◆ **Instructions to follow**
In the entries below, which lines run from the one containing "1022x709 pixels." to the one containing "Click the HTML"? Copy exactly those lines, ends included, and no others.

◆ **Material to process**
○ ○ ○ ○ ○

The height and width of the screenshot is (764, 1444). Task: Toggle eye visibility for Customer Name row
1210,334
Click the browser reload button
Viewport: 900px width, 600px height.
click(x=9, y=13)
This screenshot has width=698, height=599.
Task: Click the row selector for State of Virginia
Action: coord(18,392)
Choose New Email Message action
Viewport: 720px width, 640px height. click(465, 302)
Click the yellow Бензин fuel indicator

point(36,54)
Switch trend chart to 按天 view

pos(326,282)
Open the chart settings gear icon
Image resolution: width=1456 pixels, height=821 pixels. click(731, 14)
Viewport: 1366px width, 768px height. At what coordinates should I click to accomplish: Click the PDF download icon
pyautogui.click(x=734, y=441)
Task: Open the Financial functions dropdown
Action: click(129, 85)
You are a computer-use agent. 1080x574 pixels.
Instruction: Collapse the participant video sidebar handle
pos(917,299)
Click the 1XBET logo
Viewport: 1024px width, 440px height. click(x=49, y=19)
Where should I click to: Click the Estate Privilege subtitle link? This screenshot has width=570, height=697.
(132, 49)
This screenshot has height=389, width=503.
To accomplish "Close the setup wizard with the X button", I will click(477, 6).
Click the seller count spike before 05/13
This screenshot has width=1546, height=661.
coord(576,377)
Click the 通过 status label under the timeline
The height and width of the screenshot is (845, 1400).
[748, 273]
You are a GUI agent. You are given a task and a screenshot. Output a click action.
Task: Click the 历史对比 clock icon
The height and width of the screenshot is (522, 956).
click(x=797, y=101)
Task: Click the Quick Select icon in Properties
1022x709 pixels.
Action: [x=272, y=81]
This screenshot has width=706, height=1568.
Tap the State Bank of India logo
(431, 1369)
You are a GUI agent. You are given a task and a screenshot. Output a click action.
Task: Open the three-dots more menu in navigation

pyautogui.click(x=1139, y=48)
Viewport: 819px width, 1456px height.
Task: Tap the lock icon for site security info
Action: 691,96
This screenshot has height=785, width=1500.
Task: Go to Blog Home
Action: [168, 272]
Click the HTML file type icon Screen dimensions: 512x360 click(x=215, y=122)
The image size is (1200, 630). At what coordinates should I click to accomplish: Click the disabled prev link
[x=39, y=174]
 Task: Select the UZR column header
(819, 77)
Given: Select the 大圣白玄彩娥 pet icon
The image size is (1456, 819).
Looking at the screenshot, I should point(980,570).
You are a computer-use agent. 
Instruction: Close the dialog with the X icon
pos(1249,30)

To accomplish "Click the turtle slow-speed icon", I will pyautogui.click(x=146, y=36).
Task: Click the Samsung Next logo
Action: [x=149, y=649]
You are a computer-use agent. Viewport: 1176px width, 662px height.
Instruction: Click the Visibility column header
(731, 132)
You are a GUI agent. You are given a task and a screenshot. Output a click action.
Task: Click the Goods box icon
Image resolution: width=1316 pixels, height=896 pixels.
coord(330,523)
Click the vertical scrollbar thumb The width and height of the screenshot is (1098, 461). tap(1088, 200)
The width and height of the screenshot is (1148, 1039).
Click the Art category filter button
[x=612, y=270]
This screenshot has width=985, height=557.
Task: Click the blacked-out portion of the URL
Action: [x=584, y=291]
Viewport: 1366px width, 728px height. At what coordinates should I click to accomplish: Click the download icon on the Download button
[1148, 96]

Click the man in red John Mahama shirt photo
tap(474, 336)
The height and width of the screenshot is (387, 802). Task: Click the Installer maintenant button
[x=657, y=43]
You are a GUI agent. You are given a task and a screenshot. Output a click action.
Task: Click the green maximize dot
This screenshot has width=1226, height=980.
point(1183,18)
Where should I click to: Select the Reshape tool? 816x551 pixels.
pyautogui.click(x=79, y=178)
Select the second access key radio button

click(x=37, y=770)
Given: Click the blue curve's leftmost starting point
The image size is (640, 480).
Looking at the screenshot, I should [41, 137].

○ ○ ○ ○ ○

◆ **Answer space**
1022x709 pixels.
Action: [x=272, y=81]
This screenshot has width=706, height=1568.
Tap the State Bank of India logo
(431, 1369)
You are a GUI agent. You are given a task and a screenshot. Output a click action.
Task: Open the three-dots more menu in navigation

pyautogui.click(x=1139, y=48)
Viewport: 819px width, 1456px height.
Task: Tap the lock icon for site security info
Action: 691,96
This screenshot has height=785, width=1500.
Task: Go to Blog Home
Action: [168, 272]
Click the HTML file type icon Screen dimensions: 512x360 click(x=215, y=122)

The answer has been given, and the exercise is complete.